++++ EXERCISE INPUT

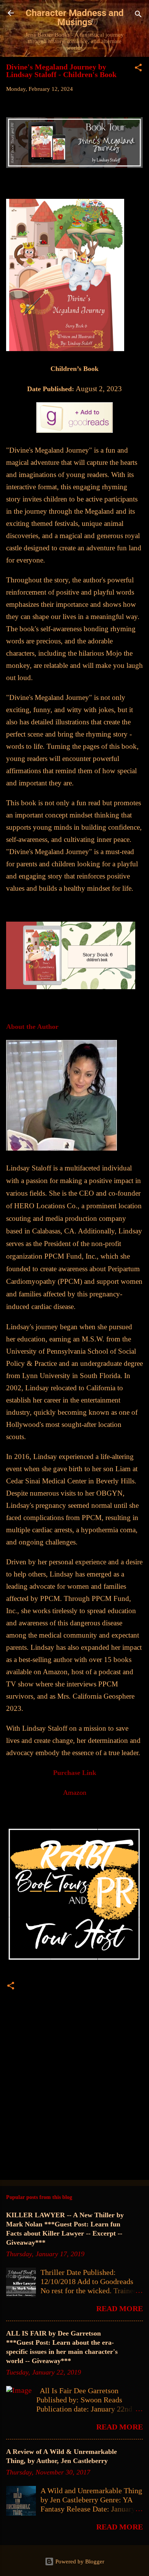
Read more (119, 2308)
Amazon (74, 1792)
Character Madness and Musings (75, 17)
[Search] (138, 15)
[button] (138, 69)
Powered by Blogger (79, 2561)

++++++++

TRY IT — Set the entire listing down again, exact in every line, without any pictures.

EXERCISE RESULT —
Read more (119, 2308)
Amazon (74, 1792)
Character Madness and Musings (75, 17)
[Search] (138, 15)
[button] (138, 69)
Powered by Blogger (79, 2561)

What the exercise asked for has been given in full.